Deng Min, Su Yuwen, Wu Ruifang, Li Siying, Zhu Yanshan, Tang Guishao, Shi Xiaoli, Zhou Tian, Zhao Ming, Lu Qianjin
Department of Dermatology, The Second Xiangya Hospital, Central South University, Changsha, China.
Department of Dermatology, The Second Xiangya Hospital, Central South University, Changsha, China.
J Dermatol Sci. 2022 Oct;108(1):39-47. doi: 10.1016/j.jdermsci.2022.11.001. Epub 2022 Nov 10.
The clinical manifestations of psoriatic arthritis (PsA) are highly heterogeneous and no reliable diagnostic biomarkers exist.
We explored the role of DNA methylation CpG markers in the diagnosis of PsA.
DNA methylation array was used to screen for differentially methylated sites (DMSs) in the discovery phase (PsA, n = 25; healthy controls [HCs], n = 19; psoriasis vulgaris [PsV], n = 20). In the validation phase, pyrosequencing was used to identify the DMSs in an expanded cohort (PsA, n = 60; HCs, n = 91; PsV, n = 48; rheumatoid arthritis [RA], n = 60). Logistic regression prediction models were established based on the identified DMSs for the diagnosis of PsA.
A total of 17 DMSs differentiating PsA and HCs as well as 11 DMSs differentiating PsA and PsV were screened in the discovery phase. A total of six DMSs (chr14: cg07940072, chr14: 38061320, chr9: cg15734589, chr6: cg12800266, chr3: cg12992827, chr6: cg24500972) differentiating PsA and HCs and two DMSs (chr12: cg16459382, chr2: cg16348668) differentiating PsA and PsV were identified using pyrosequencing. Three logistic regression prediction models were established based on the identified DMSs, which distinguished PsA, RA, PsV, and HCs (P < 0.001). The models performed well in differentiating PsA from HCs, RA, and PsV (AUC: 0.858, 0.851, and 0.976, respectively).

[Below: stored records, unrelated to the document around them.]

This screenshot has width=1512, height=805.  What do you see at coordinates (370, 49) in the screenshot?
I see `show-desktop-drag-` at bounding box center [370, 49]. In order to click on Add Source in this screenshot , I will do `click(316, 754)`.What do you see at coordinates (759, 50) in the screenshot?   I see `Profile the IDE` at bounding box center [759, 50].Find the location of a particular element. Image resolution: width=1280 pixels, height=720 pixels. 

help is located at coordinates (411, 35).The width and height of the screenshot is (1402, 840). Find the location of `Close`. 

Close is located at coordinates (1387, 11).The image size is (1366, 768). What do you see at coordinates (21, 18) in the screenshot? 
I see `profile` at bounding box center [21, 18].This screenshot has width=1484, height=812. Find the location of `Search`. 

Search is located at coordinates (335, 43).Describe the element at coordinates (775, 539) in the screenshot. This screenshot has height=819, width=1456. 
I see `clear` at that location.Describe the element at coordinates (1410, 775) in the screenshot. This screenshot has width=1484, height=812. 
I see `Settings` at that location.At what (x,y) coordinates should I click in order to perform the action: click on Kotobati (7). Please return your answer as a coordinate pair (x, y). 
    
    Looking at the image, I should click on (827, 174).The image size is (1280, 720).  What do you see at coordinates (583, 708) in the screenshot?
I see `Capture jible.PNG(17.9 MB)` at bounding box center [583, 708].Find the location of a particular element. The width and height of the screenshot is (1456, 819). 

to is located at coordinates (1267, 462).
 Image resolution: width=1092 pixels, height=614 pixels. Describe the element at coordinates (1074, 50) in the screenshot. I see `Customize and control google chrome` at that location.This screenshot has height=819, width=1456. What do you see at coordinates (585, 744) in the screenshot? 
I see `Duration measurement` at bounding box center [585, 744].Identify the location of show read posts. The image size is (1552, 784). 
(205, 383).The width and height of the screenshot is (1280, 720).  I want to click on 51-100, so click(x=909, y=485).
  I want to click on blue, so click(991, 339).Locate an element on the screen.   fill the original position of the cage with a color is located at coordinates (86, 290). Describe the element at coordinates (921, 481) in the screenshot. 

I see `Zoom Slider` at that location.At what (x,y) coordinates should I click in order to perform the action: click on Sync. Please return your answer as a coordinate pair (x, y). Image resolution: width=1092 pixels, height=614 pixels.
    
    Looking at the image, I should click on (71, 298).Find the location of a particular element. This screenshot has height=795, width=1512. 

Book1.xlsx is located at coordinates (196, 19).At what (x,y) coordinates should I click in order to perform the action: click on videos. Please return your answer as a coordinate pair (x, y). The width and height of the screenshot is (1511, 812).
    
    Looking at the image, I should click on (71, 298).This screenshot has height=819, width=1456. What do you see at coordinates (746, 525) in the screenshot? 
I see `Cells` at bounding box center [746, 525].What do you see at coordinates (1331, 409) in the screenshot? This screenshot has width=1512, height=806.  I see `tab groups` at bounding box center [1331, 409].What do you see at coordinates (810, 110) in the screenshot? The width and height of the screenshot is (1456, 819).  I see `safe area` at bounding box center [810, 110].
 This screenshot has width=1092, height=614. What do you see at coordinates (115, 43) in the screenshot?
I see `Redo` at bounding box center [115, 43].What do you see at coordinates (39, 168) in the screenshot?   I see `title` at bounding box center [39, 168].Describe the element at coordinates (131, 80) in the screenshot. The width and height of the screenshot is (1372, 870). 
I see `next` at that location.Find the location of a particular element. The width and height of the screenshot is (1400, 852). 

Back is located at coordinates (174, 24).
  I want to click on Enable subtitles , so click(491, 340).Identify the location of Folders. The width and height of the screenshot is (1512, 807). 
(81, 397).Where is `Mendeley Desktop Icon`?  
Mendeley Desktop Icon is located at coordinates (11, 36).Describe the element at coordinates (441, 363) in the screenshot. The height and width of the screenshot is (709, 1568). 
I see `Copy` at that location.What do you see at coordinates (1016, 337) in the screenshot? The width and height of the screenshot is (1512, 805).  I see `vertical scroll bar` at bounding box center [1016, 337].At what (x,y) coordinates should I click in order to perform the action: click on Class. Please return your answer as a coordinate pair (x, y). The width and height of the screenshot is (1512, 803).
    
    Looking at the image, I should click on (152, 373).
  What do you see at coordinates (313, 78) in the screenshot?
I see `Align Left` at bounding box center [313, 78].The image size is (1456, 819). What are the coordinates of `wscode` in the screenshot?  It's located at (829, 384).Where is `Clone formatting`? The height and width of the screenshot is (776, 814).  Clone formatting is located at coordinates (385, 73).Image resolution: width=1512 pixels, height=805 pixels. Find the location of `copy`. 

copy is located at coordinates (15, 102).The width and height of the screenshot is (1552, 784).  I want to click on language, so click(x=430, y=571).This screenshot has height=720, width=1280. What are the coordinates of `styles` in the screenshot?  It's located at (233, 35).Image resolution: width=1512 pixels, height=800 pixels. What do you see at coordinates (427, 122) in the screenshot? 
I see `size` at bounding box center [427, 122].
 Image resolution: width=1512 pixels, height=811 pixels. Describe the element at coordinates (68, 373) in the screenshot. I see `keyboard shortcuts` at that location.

The models based on methylated CpG sites are useful for distinguishing patients with PsA from HCs and those with RA or PsV and are a highly sensitive and specific diagnostic biomarker for PsA.
银屑病关节炎(PsA)的临床表现高度异质性,且不存在可靠的诊断生物标志物。
我们探讨了DNA甲基化CpG标记物在PsA诊断中的作用。
在发现阶段(PsA,n = 25;健康对照[HCs],n = 19;寻常型银屑病[PsV],n = 20),使用DNA甲基化芯片筛选差异甲基化位点(DMSs)。在验证阶段,采用焦磷酸测序法在一个扩大的队列中鉴定DMSs(PsA,n = 60;HCs,n = 91;PsV,n = 48;类风湿关节炎[RA],n = 60)。基于鉴定出的DMSs建立逻辑回归预测模型用于PsA的诊断。
在发现阶段筛选出17个区分PsA和HCs的DMSs以及11个区分PsA和PsV的DMSs。通过焦磷酸测序鉴定出6个区分PsA和HCs的DMSs(chr14: cg07940072、chr14: 38061320、chr9: cg15734589、chr6: cg12800266、chr3: cg12992827、chr6: cg24500972)和2个区分PsA和PsV的DMSs(chr12: cg16459382、chr2: cg16348668)。基于鉴定出的DMSs建立了3个逻辑回归预测模型,可以区分PsA、RA、PsV和HCs(P < 0.001)。这些模型在区分PsA与HCs、RA和PsV方面表现良好(AUC分别为0.858、0.851和0.976)。
基于甲基化CpG位点的模型有助于区分PsA患者与HCs以及RA或PsV患者,并是PsA的一种高度敏感和特异的诊断生物标志物。